Thinking deeply to preserve the core

Okay…so I am admittedly NOT a very good blogtender (as I have mentioned before).  See? It has taken me more than a month to get back here! I just don’t see how some of the more prolific of my colleagues churn out substantive contributions with dependable regularity (daily in some cases!).  Me, I think, and chew, and cogitate, and ruminate, over every idea I have for a post.  Then the idea gets cold and I can’t call it back sufficiently enough to capture in words or a new idea displaces the old one. 

I am working on finding a better system.  Maybe voice recognition is the answer.  Maybe the small notebook I have taken to carrying in my purse for paper and pencil idea capture is going to work.  Maybe more discipline with using OneNote will be the key.  All I know is that if this blog is to function in the way I have envisioned, I really must find a way to share here more often.  Maybe an approach from my nursing past is in order: “smaller, more frequent feedings”; often ordered for patients recovering from illness of all sorts when they cannot tolerate their “regular” diet (whatever that is).  So, for the time being I am going to focus on making smaller more frequent posts here rather than waiting for the fulminant expression of some profundity I can’t articulate effectively anyway.

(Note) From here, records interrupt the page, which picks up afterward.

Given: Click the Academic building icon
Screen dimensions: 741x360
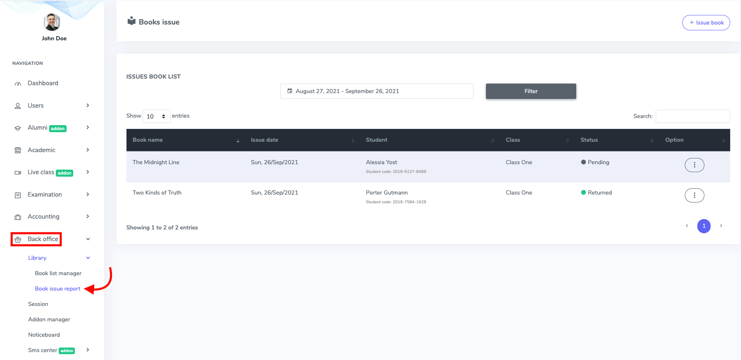Looking at the screenshot, I should [x=18, y=150].
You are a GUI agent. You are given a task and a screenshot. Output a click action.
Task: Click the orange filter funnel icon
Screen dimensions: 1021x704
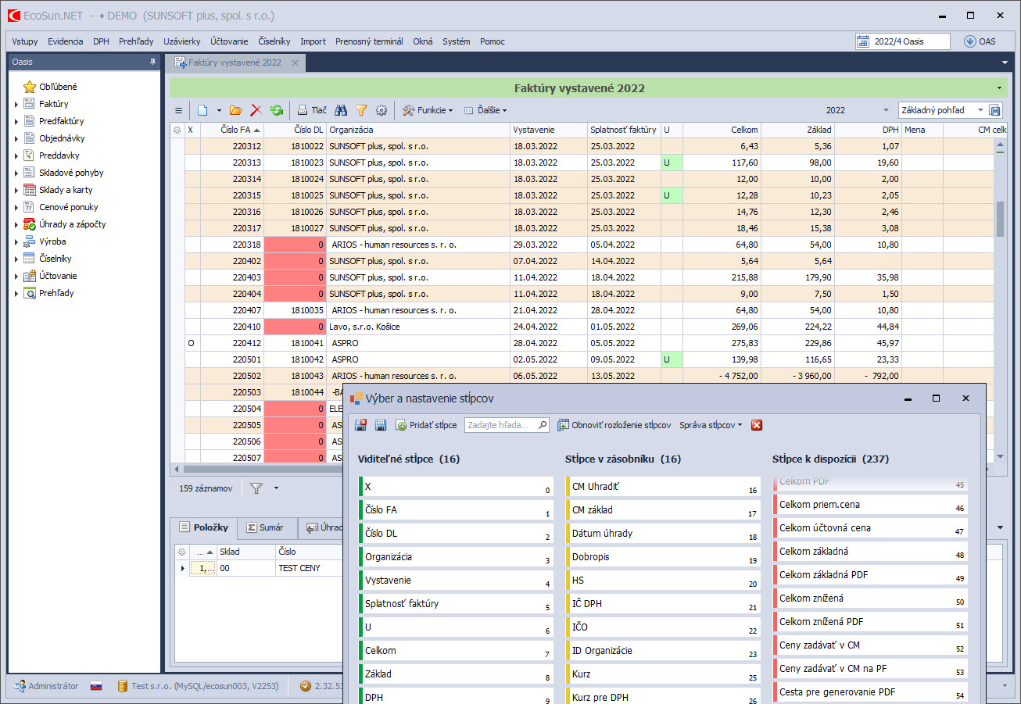pos(361,111)
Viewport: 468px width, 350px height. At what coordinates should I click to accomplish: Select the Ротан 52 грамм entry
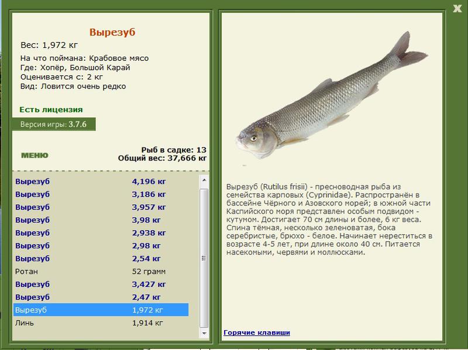click(x=101, y=271)
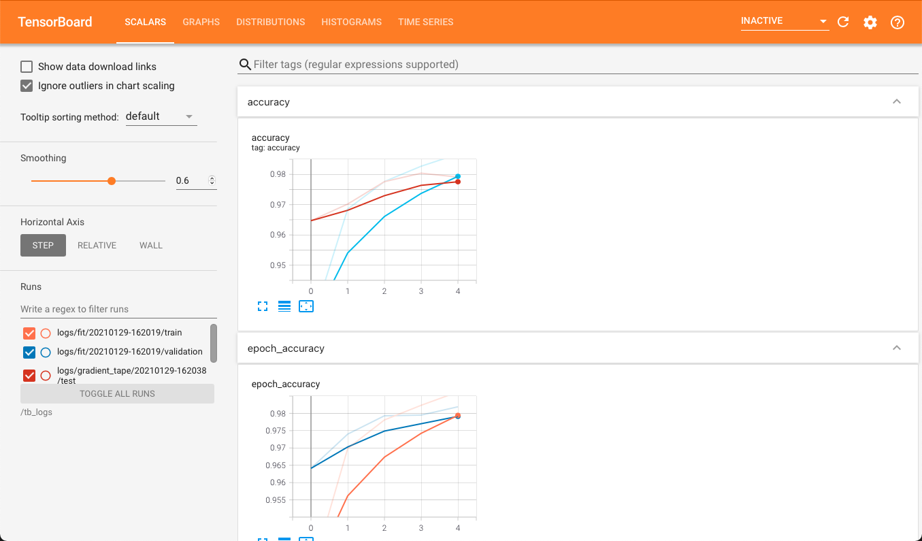
Task: Open Tooltip sorting method dropdown
Action: (161, 116)
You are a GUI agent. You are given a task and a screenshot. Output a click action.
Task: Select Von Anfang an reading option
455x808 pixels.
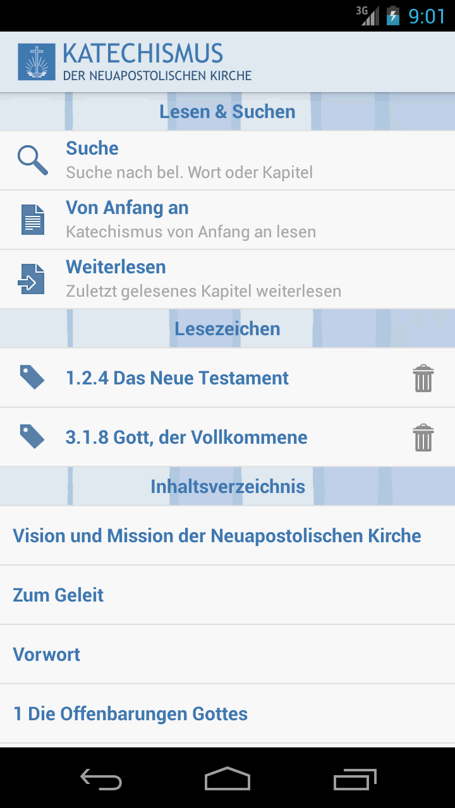click(190, 220)
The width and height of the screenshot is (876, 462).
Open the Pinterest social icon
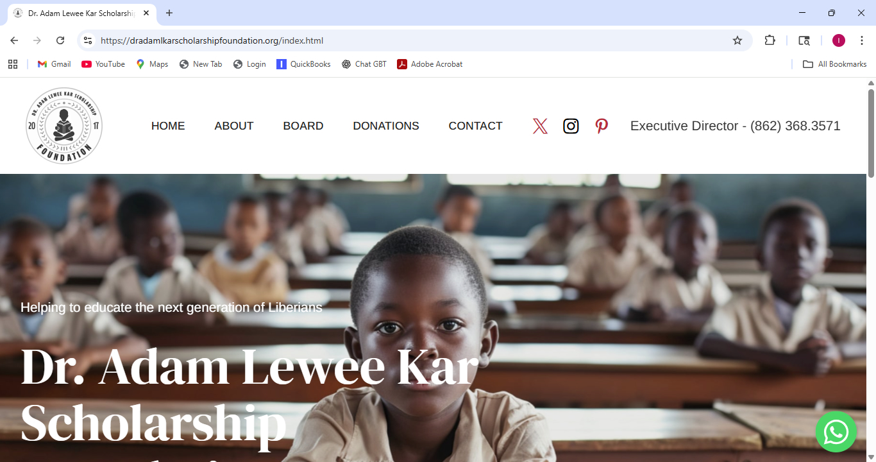602,126
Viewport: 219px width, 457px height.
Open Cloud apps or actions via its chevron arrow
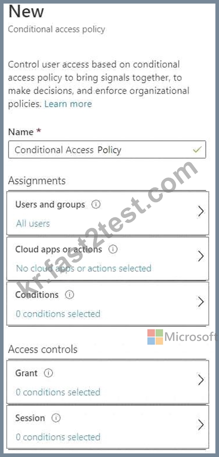tap(200, 256)
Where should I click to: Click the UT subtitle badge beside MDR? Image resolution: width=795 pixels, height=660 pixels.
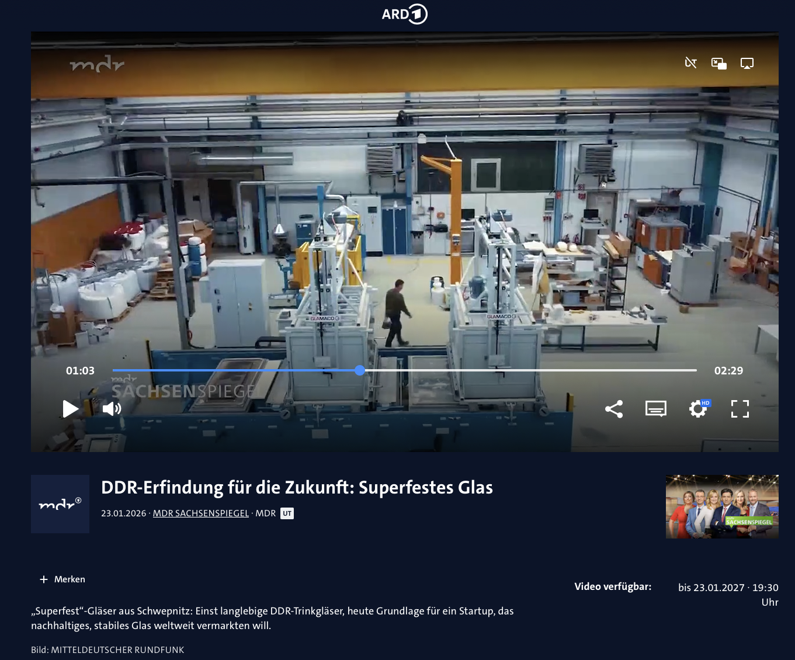click(287, 513)
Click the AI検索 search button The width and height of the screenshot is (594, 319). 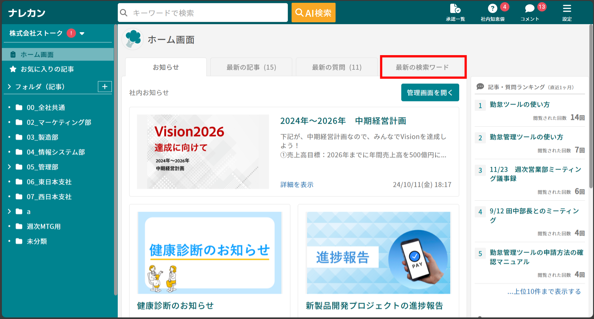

My intent is to offer up to my campus colleagues (primarily) and any others interested who might find their way here a ready, dependable, and reliable repository of ideas and resources related to teaching and learning with technology.  This blog is all about consciousness-raising and provoking thought about apprehending the affordances of technology – whatever they may be. 

And, I’ll be delighted if in the process of considering possible use of a technology tool (however small or large an application might be) someone thinks more deeply about their teaching in general and how students might learn as a result. I don’t believe in technology for the sake of technology, but I do firmly believe that planning to use technology means you have to plan how it makes sense to you and a student/learner user; thereby thinking about the essence of teaching and learning.  And I mean thinking deeply – about that which is our purpose: education (teaching well and learning well) – our core, if you will.

I am acutely sensitive to the need to think deeply now in difficult financial times when we are all being asked to make efficiency and savings a priority. Here is my concern: that in the process of considering (necessarily) what needs to be done to deal with very real economic issues we grow more willing to make concessions that compromise the core.  I believe that if we regularly engage in deep thinking about what we do (like how to effectively use technology to enhance teaching and learning) we will know our core more intimately and will protect it when challenges come.  Here is an example of the sort of deep thinking that I have in mind from my colleague Gardner Campbell in his most recent blog post “Cognition Prints”.  Here is a glimpse at the core.  Gardner’s ideas of attention, addressivity, and intimacy are at the very heart of what we do; with or without enhancements of technology (and don’t you agree that he says it so much better than I do. He is truly gifted with words!). 

I invite you to reflect upon the meaning of the core to and for you and reply here with your comments if you are so moved.